Wintour, no entanto, permanece na Condé Nast como diretora global de conteúdo e diretora editorial global da Vogue, cargo a partir do qual continuará supervisionando as operações editoriais de todas as marcas da casa, incluindo Vanity Fair, GQ, Architectural Digest e outras publicações internacionais.
A mudança representa mais do que uma simples reestruturação corporativa. Anna Wintour é, para muitos, o rosto da Vogue. Com seu corte de cabelo inconfundível, os óculos escuros sempre presentes e uma postura exigente, ela transformou a revista em uma referência editorial, não apenas em moda, mas também em cultura, comportamento e estilo de vida.

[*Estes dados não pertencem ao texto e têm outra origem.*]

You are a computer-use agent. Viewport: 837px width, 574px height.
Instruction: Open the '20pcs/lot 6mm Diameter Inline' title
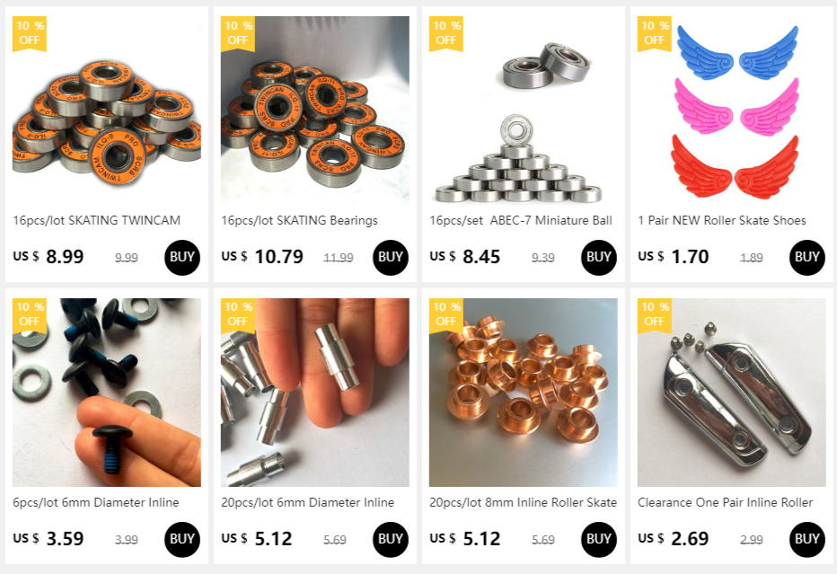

A editora britânica, hoje com 75 anos, foi retratada de forma fictícia no livro O Diabo Veste Prada (2003), de Lauren Weisberger, sua ex-assistente. A obra deu origem ao filme homônimo estrelado por Meryl Streep e Anne Hathaway, que ajudou a reforçar a imagem pública de Wintour como uma figura de autoridade implacável e visionária.
Além de seu trabalho editorial, Anna Wintour também é reconhecida por ser a grande organizadora do Met Gala, um dos eventos de moda mais importantes e influentes do mundo. Realizado anualmente no Museu Metropolitano de Arte (Met), em Nova York, o evento arrecada fundos para o The Costume Institute e dita tendências no cenário da moda global.
A Vogue ainda não anunciou quem assumirá o cargo de editor-chefe da versão norte-americana da revista, mas a sucessão representa uma nova fase para uma marca que, sob Wintour, moldou gerações e lançou tendências em escala mundial.